Tareas
a) Extrae del fragmento de código, sin alterar nada, el tramo que va desde "# reviews, con" hasta "goods = dataset_file.readlines()", incluidos ambos extremos.
b) Indica si cada afirmación concuerda con el fragmento de código, respondiendo sí o no y citando textualmente las palabras que lo deciden: (i) la semilla que se fija para NumPy es 1988; (ii) el archivo de consultas malas se abre con la codificación latin-1; (iii) a las líneas del archivo de consultas buenas se les asigna la etiqueta 0.
c) Prosigue el fragmento de código a partir de su última línea.

Fragmento de código
|---|
In [1]:
import warnings
warnings.filterwarnings('ignore', category=UserWarning, append=True)

import numpy as np
np.random.seed(1988)

import torch
torch.manual_seed(1988)
# torch.set_deterministic(True)

import random 
random.seed(1988) 

In [2]:
# SyferText imports
import syfertext
from syfertext.pipeline import SimpleTagger

# PySyft and PyTorch import
import syft as sy
from syft.generic.string import String
import torch.nn.functional as F
from torch.utils.tensorboard import SummaryWriter
from torch.utils.data import DataLoader
from torch.utils.data import Dataset
import torch.optim as optim

# Useful imports
import numpy as np
from tqdm import tqdm
import csv
from sklearn.model_selection import train_test_split
import matplotlib.pyplot as plt
import seaborn as sb
import os
from pprint import pprint

sb.set()




In [3]:
# Importar los archivos y crear 2 listas.
# reviews, con las lineas de texto
# labels,  con la correspondiente clase

with open('./raw/badqueries.unix', 'r', encoding='utf-8') as dataset_file:
    bads = dataset_file.readlines()
with open('./raw/goodqueries.unix', 'r', encoding='utf-8') as dataset_file:
    goods = dataset_file.readlines()
    
# Concateno las listas    
reviews = bads + goods
# Creo 2 listas con [1|0] de acuerdo al tamanio de cada dataset
labels  = ([1] * len(bads)) + ([0] * len(goods))

In [4]:
print("Cantidad de Registros Malos [{}]".format(len(bads)))
print("Cantidad de Registros Buenos [{}]".format(len(goods)))
|---|
Entradas proporcionadas
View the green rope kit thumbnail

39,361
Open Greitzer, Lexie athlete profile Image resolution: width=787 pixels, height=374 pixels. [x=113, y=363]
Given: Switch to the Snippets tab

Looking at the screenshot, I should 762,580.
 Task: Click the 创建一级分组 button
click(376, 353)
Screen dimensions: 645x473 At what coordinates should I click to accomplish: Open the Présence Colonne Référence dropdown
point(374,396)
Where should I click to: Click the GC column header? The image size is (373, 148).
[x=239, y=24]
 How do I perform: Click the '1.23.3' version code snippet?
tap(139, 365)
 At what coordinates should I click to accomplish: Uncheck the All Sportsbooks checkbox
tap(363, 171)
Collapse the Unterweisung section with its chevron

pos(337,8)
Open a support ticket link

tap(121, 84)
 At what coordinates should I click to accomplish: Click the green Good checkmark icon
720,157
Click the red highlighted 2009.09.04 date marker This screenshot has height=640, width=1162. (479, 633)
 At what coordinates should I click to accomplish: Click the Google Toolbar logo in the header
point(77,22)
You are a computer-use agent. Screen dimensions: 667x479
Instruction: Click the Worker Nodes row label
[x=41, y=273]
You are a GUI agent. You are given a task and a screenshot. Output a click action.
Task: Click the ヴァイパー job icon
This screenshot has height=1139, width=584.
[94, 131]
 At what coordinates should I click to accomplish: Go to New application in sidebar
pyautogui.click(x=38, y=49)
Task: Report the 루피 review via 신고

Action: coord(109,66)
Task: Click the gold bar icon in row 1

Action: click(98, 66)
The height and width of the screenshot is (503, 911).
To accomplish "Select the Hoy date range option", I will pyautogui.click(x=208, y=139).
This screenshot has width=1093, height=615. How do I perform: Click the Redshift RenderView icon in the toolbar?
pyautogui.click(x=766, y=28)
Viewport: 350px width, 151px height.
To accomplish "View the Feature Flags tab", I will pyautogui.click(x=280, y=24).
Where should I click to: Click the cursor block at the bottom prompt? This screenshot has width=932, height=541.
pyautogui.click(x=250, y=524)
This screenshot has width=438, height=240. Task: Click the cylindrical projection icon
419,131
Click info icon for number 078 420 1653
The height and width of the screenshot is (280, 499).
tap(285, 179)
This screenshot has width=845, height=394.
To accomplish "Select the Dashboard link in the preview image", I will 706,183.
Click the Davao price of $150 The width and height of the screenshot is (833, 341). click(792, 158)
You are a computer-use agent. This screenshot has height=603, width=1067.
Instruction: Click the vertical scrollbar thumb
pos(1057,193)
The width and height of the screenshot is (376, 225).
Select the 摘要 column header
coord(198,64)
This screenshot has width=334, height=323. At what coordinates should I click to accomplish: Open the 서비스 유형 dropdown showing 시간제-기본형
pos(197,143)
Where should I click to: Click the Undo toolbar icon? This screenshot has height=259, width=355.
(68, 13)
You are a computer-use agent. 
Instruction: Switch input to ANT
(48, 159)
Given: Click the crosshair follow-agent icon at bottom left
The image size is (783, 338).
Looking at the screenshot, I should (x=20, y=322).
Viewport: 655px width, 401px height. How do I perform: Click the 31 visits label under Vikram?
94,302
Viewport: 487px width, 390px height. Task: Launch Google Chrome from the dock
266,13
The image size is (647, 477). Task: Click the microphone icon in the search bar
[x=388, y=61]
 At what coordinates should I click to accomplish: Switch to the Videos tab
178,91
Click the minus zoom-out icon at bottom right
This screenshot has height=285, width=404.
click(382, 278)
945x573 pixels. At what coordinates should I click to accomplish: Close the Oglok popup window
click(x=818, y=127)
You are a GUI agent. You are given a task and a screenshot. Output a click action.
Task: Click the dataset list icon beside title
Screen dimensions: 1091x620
|---|
Resultados de tareas
a)
# reviews, con las lineas de texto
# labels,  con la correspondiente clase

with open('./raw/badqueries.unix', 'r', encoding='utf-8') as dataset_file:
    bads = dataset_file.readlines()
with open('./raw/goodqueries.unix', 'r', encoding='utf-8') as dataset_file:
    goods = dataset_file.readlines()

b)
(i) Sí: "np.random.seed(1988)".
(ii) No: "encoding='utf-8'".
(iii) Sí: "([0] * len(goods))".

c)
print("Cantidad de Registros Registros Totales [{}]".format(len(reviews)))
print("Cantidad de Registros Labels Totales [{}]".format(len(labels)))

Cantidad de Registros Malos [48126]
Cantidad de Registros Buenos [1294531]
Cantidad de Registros Registros Totales [1342657]
Cantidad de Registros Labels Totales [1342657]


In [5]:
# Importamos los simbolos de puntuacion para poder eliminarlos de los registros
from string import punctuation
print(punctuation)

!"#$%&'()*+,-./:;<=>?@[\]^_`{|}~


In [6]:
# Generamos un array con todas las palabras del dataset completo
# Se eliminan todos los posibles simbolos de puntuacion y se dejan 
# lo que son palabras / numeros
all_reviews=list()
for text in reviews:
  text = text.lower()
  for a in punctuation:
      text = text.replace(a, ' ')
  all_reviews.append(text)
all_text = " ".join(all_reviews)

In [7]:
print("Cantidad de Palabras Diferentes    [{}]".format(len(all_reviews)))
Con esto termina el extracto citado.